Сначала это был не очень громкий звук, будто в железной кастрюле перекатывалась пара орехов. Но Андрей увеличивал обороты, раскручивая заключенную в железном барабане крыльчатку. Сначала устройство тихо загудело, но чем дольше и сильнее крутил рукоятку Жаров, тем громче и выше становился звук, пока не пронзил все вокруг девяносто децибельным воем с частотой в пять или шесть сотен герц. Андрей через каждые пять оборотов чуть снижал скорость вращения, слегка понижая тональность, и тут же наваливался на рукоять с новой силой, делая звук сирены не монотонным, а волнообразным, завывающим.

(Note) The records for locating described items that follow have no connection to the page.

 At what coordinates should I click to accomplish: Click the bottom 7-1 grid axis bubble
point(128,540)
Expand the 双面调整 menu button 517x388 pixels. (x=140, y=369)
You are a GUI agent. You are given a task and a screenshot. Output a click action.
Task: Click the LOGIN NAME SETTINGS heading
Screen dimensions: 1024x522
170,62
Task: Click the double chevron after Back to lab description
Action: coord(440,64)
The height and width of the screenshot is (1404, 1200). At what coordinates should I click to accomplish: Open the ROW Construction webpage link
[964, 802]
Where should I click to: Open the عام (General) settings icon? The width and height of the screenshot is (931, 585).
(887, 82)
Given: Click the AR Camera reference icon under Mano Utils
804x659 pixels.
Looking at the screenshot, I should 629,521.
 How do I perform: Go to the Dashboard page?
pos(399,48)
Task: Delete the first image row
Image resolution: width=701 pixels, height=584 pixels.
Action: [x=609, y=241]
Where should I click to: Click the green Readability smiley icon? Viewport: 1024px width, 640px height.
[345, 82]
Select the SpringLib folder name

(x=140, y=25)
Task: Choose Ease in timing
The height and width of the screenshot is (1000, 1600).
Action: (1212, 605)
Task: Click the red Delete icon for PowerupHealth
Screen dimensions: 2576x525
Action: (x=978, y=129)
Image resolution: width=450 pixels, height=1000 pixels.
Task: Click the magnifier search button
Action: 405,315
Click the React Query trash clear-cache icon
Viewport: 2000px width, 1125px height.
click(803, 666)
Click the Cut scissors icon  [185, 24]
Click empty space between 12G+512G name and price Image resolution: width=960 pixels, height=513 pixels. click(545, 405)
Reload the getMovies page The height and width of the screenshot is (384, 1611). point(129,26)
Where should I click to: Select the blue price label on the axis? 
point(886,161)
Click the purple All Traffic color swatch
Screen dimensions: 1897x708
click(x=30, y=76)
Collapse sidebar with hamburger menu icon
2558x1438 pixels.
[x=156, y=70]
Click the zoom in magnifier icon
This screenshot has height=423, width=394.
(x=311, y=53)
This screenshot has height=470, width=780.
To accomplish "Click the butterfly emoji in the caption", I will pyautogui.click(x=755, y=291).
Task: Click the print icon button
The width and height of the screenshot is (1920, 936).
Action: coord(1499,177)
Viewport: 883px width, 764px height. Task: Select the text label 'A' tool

Сапрыкин вдруг почувствовал, как все внутри похолодело. Вой сирены разбудил в глубинах памяти его детские кошмары. Он был совсем в нежном возрасте, когда заокеанский президент Рональд Рейган объявил его, маленького Жени Сапрыкина, страну – империей зла. Именно тогда началась новая волна обострения Холодной войны. И уже мало кто вокруг маленького Жени Сапрыкина сомневался в том, что очень скоро она станет горячей. Не сомневался даже маленький Женя Сапрыкин. Эта сирена была самым страшным кошмаром его детства. Он не помнил, боялся ли он темноты, собак или выдуманных злодеев из детских сказок. Он точно помнил, что чудовищно боялся этого воя центробежной сирены. Ведь за ним могла последовать вспышка атомного взрыва.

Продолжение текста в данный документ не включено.